-- start MATERIALS PROVIDED --

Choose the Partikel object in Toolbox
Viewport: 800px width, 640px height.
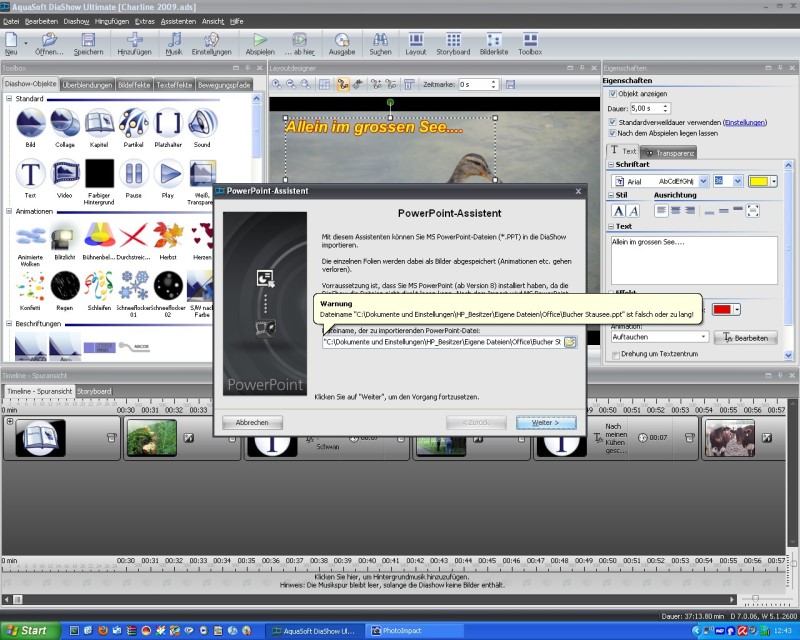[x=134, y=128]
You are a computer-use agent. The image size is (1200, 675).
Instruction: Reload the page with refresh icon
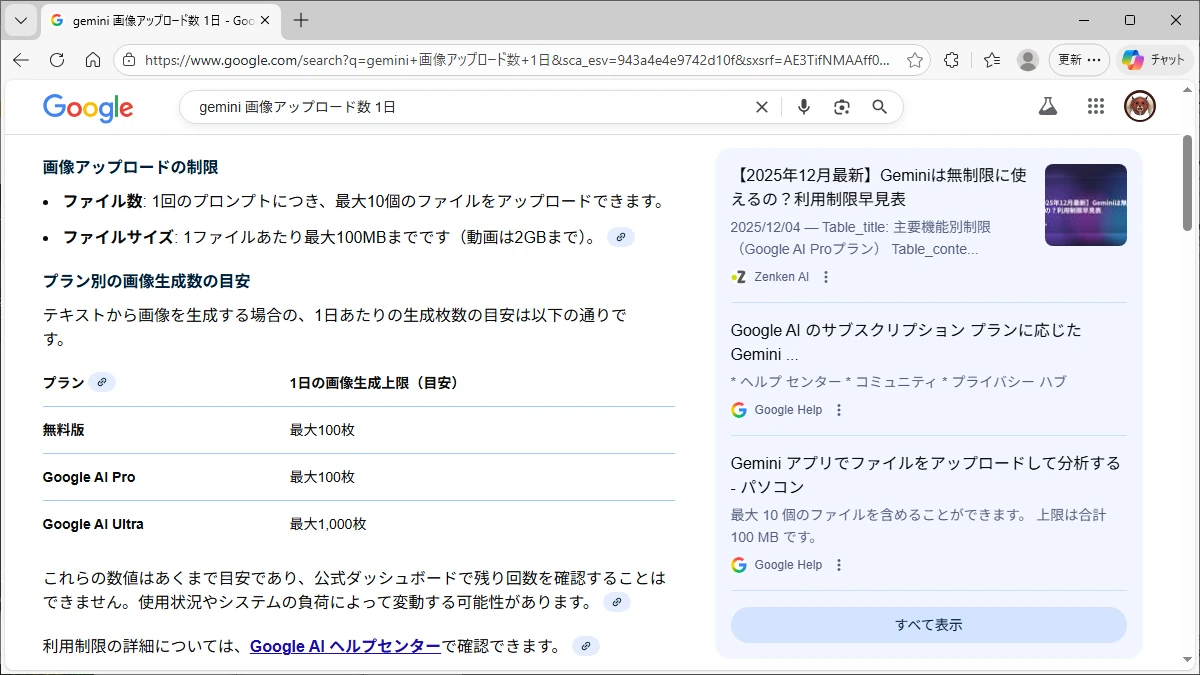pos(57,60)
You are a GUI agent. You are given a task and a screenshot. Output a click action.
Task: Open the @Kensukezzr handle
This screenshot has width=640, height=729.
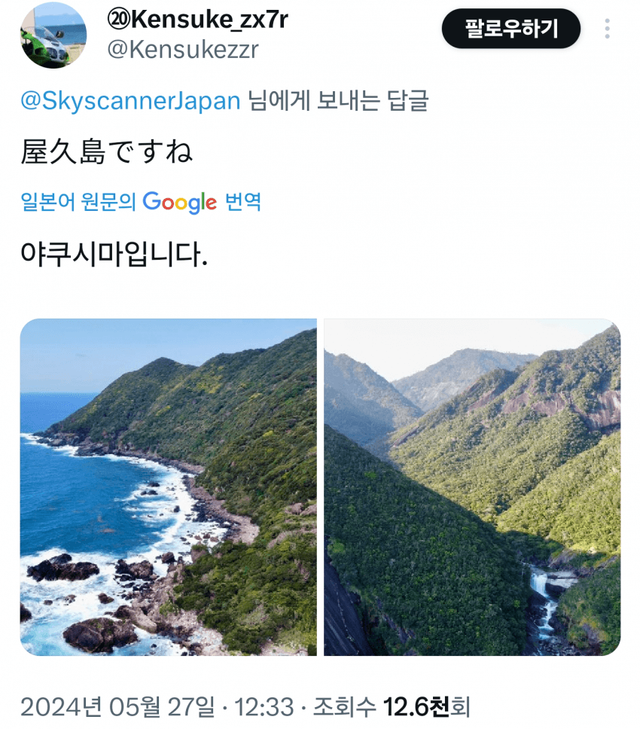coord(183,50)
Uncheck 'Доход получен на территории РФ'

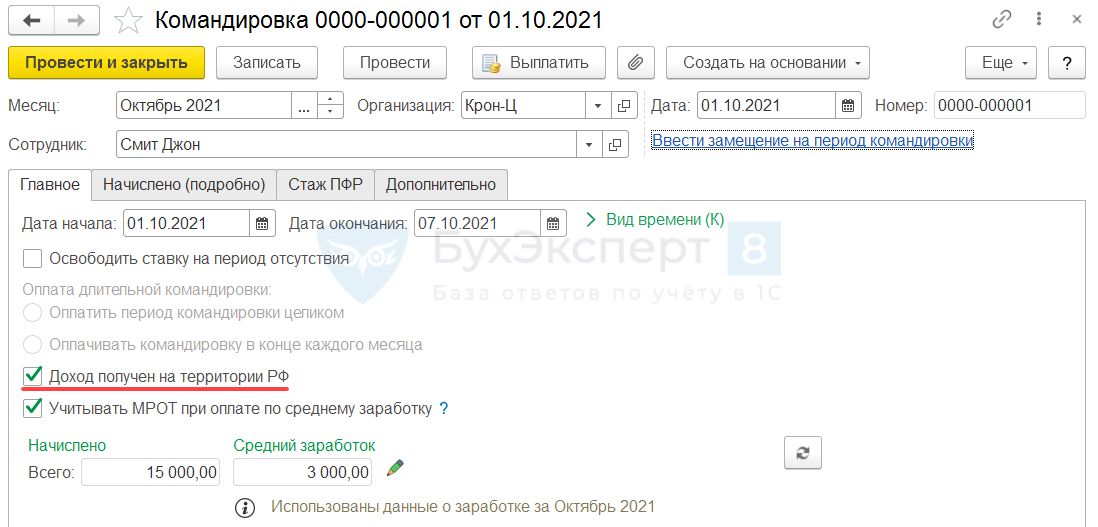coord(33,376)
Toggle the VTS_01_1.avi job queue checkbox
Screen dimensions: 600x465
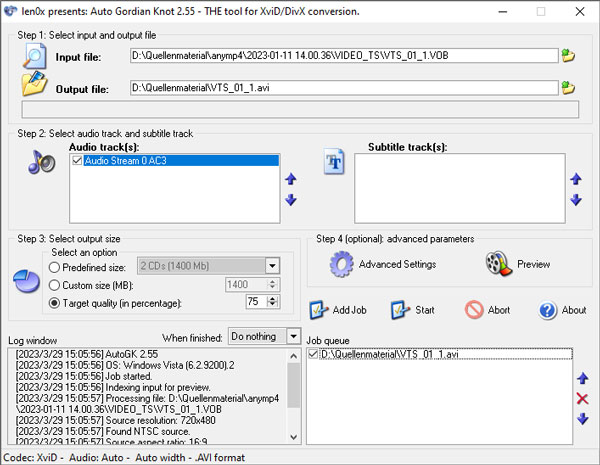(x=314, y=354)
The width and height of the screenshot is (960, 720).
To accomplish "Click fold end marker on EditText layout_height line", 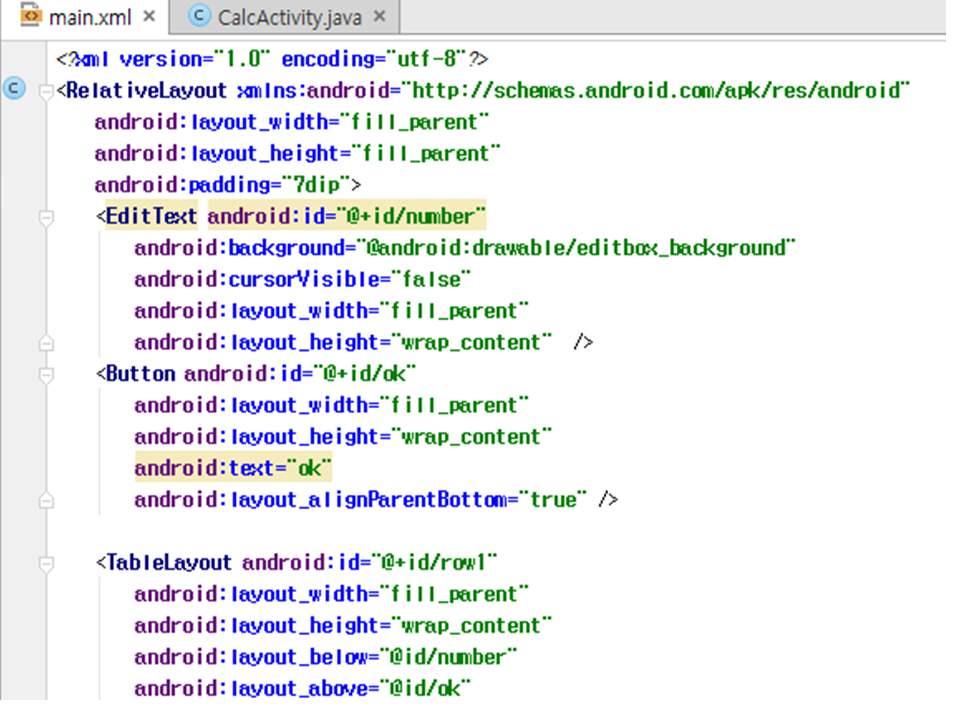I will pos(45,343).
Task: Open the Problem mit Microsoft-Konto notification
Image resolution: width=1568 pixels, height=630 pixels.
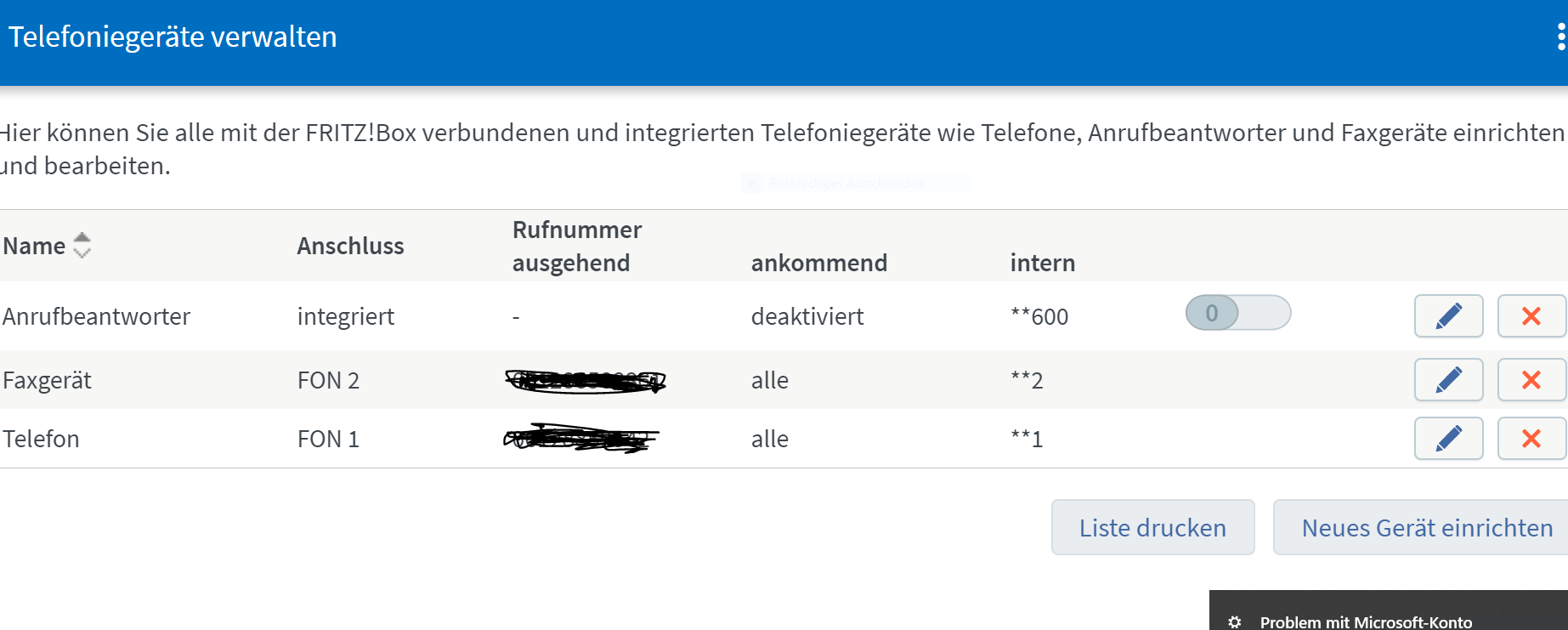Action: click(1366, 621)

-- end MATERIALS PROVIDED --

» **DIRECTIONS**: Starting with the line that contains "Task: Open the Problem" and going on through the end of the items, write those lines out again, adjusting every coordinate in the answers by -30. Leave the pictures out.

» **ANSWER TO THE PROBLEM**:
Task: Open the Problem mit Microsoft-Konto notification
Image resolution: width=1568 pixels, height=630 pixels.
Action: click(1336, 591)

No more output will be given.